- _Teks yang Diberikan_:
┌────────

Berbuka Puasa Bersama Minoritas Muslim Eropa Tengah
Gaya Hidup | 2022-04-09 10:30:31Ramadhan tahun 2022 sangat berbeda bagi kami jika dibandingkan dengan sebelumnya. Saat ini kami sedang menjalankan ibadah puasa sebagai perantau di negeri minoritas Muslim yakni Hongaria, sebuah negara daratan di Eropa Tengah. Lebih tepatnya kami tinggal di kota Miskolc, ibukota kabupaten Borsod-Abaúj-Zemplén yang membutuhkan perjalanan kereta selama dua jam ke ibukota Budapest. Kota kecil berpenduduk kurang lebih dua ratus ribu jiwa dengan pemandangan alam yang hijau dikelilingi pegunungan Bükk dan taman nasional sebelah utara Hongaria.
Masjid Miskolc menjadi satu-satunya pusat kegiatan ibadah komunitas muslim di kota ini. Setiap Jumat mahasiswa dan penduduk beragama Islam melaksanakan shalat berjamaah. Pada Jumat terakhir bulan Sya’ban, imam masjid menyampaikan undangan buka puasa bersama kepada seluruh jamaah di setiap Sabtu dan Ahad. Tak ada ajakan berdonasi untuk kegiatan ini karena nampaknya masjid memiliki dermawan yang berbagi kebaikan kepada minoritas muslim disini.

└────────

- _Tugas Anda 1_: Ketik ulang bagian teks tentang Ramadhan di Miskolc, mulai dari "Berbuka Puasa Bersama" sampai "sebelah utara Hongaria.".
- _Tugas Anda 2_: Menurut teks tentang Ramadhan di Miskolc, berapa lama perjalanan kereta dari Miskolc ke Budapest?
- _Tugas Anda 3_: Teruskan teks tentang Ramadhan di Miskolc, dimulai sesudah kalimat terakhirnya.

- _Baris Data_:
┌────────

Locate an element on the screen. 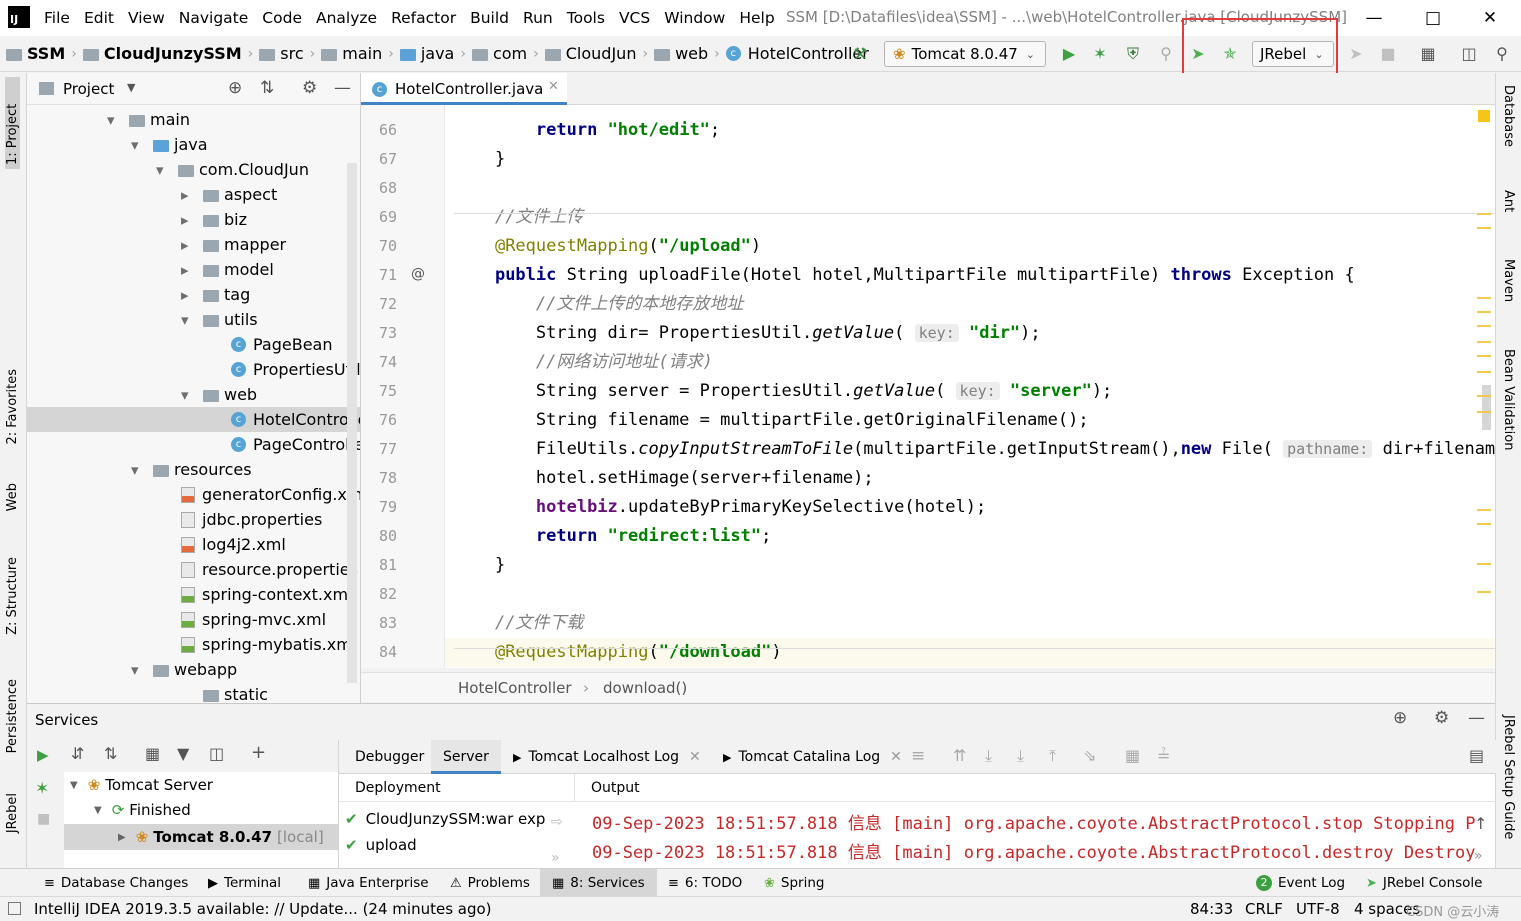 The image size is (1521, 921). tree-item-resource-properties: resource.properties is located at coordinates (270, 570).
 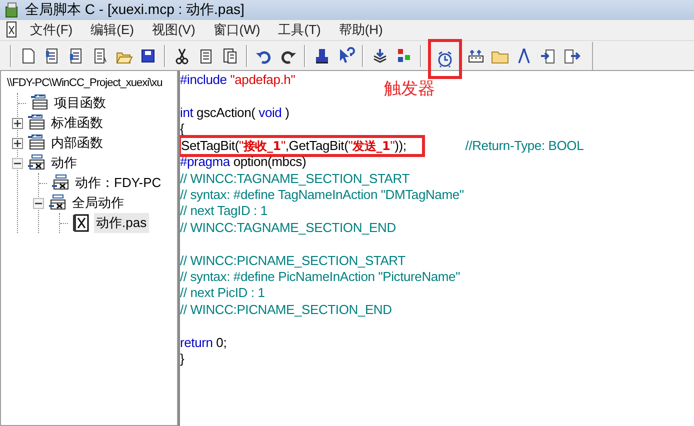 I want to click on app-icon, so click(x=12, y=10).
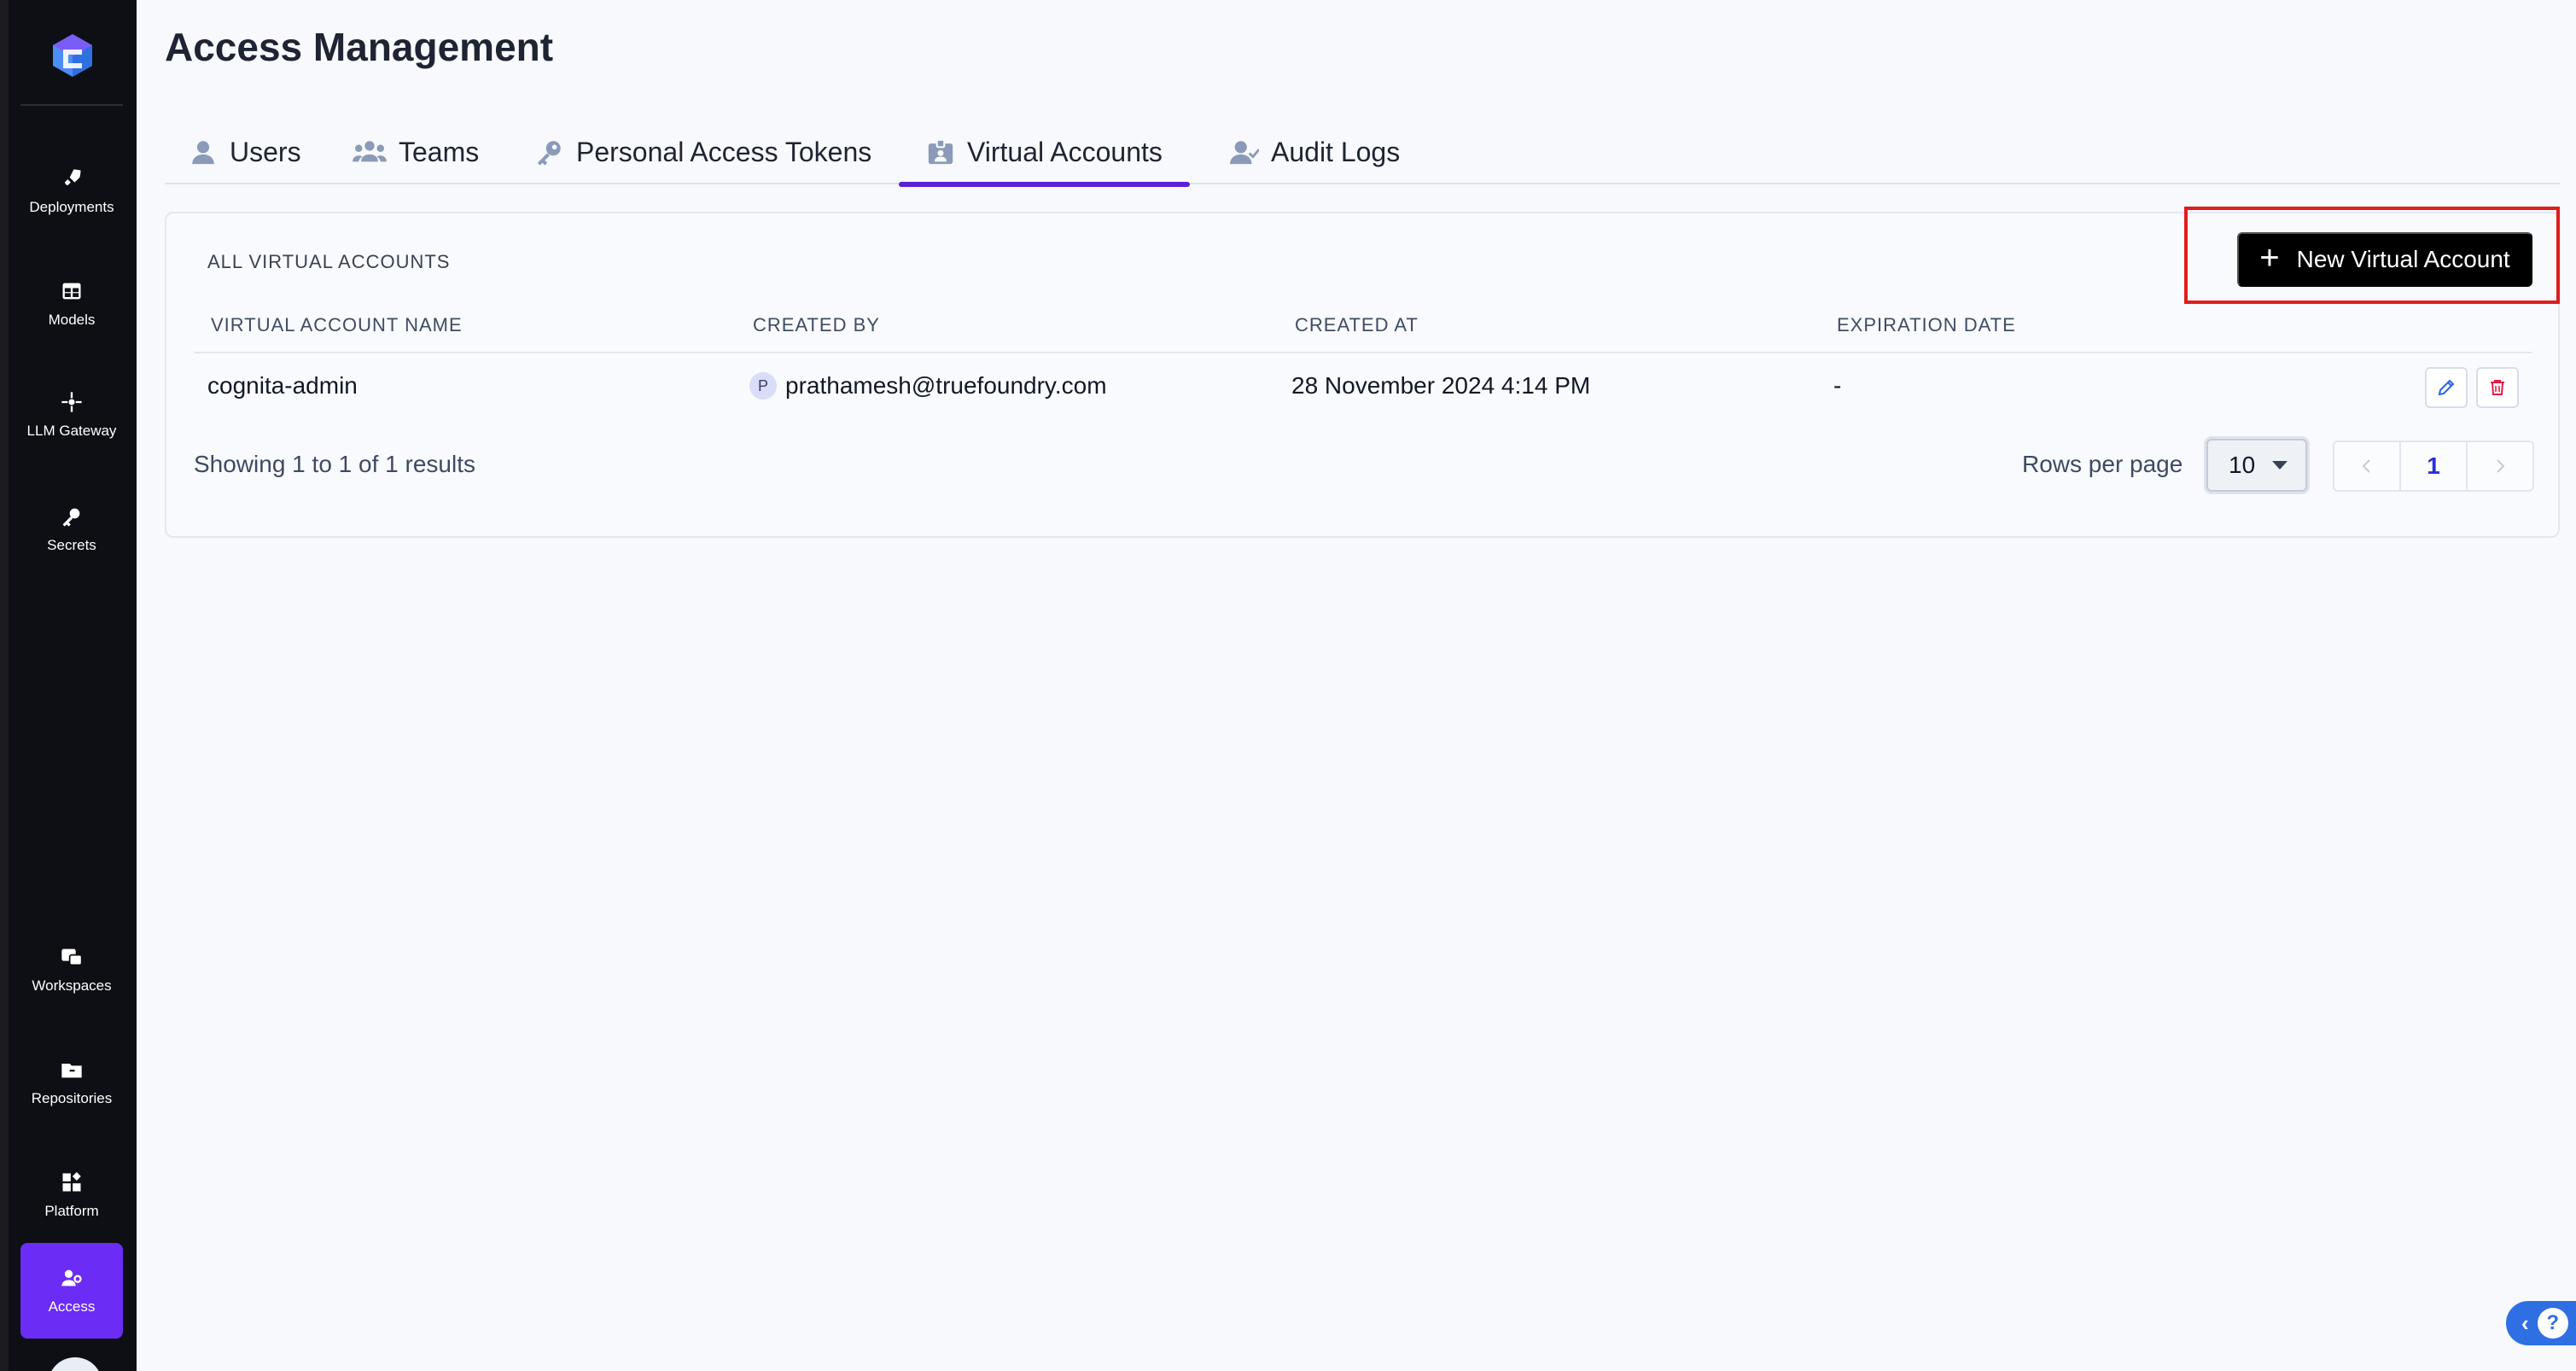 This screenshot has width=2576, height=1371. Describe the element at coordinates (72, 55) in the screenshot. I see `app-logo-icon` at that location.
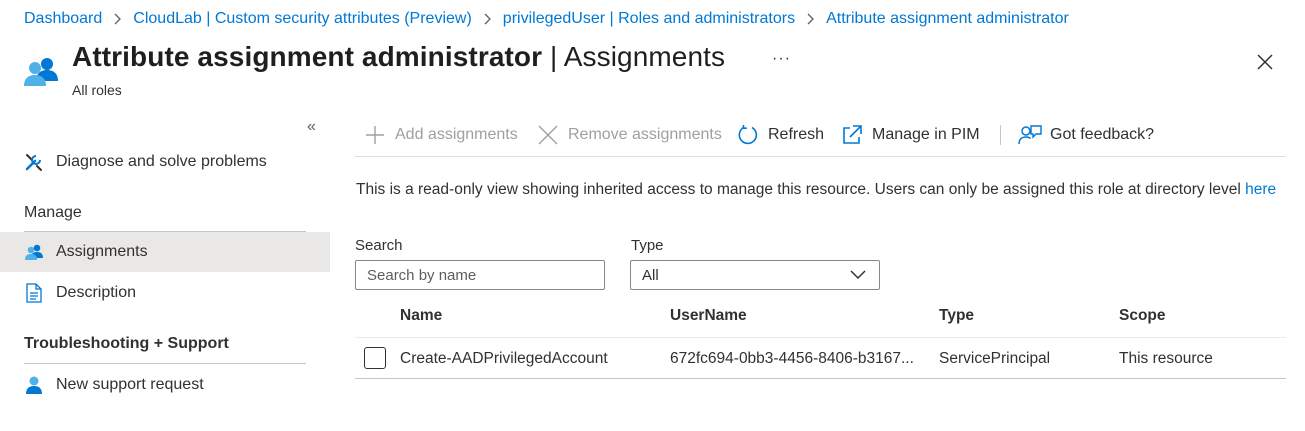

└────────

- _Jawaban 1_:
Berbuka Puasa Bersama Minoritas Muslim Eropa Tengah
Gaya Hidup | 2022-04-09 10:30:31Ramadhan tahun 2022 sangat berbeda bagi kami jika dibandingkan dengan sebelumnya. Saat ini kami sedang menjalankan ibadah puasa sebagai perantau di negeri minoritas Muslim yakni Hongaria, sebuah negara daratan di Eropa Tengah. Lebih tepatnya kami tinggal di kota Miskolc, ibukota kabupaten Borsod-Abaúj-Zemplén yang membutuhkan perjalanan kereta selama dua jam ke ibukota Budapest. Kota kecil berpenduduk kurang lebih dua ratus ribu jiwa dengan pemandangan alam yang hijau dikelilingi pegunungan Bükk dan taman nasional sebelah utara Hongaria.

- _Jawaban 2_: Perjalanan kereta dari Miskolc ke Budapest memakan waktu dua jam.

- _Jawaban 3_:
Populasi muslim yang sedikit menjadi salah satu alasan pengurus masjid mudah menghafal, minimal wajah, jamaah yang setiap Jumat menghadiri shalat berjamaah. Selain itu, interaksi sosial terbentuk dengan adanya transaksi jual beli daging ayam segar dan daging olahan lainnya di dapur masjid. Oleh sebab itu, masjid tidak mewajibkan pendaftaran bagi muslim dan Muslimah yang ingin menghadiri acara buka puasa bersama di setiap akhir pekan.
Uniknya menu buka puasa bukanlah sajian khas Hongaria, tetapi lebih tepatnya kuliner khas Timur Tengah. Ifhtar diawali dengan takjil buah kurma, air putih dan susu. Seringkali beberapa jamaah membawa makanan olahan dapurnya seperti kawan Yordania membawa kue khas yang manis atau kolega Malaysia membagikan kue pisang goreng yang diadoni terigu. Kaum pria menempati ruang utama di lantai dasar sedangkan kelompok wanita berkumpul di aula lantai dua. Anak-anak pun diperkenankan ikut menghadiri bersama orang tuanya. Kami pun membawa Aisyah, putri kami yang berusia dua tahun delapan bulan untuk berkumpul dengan komunitas umat Islam Miskolc.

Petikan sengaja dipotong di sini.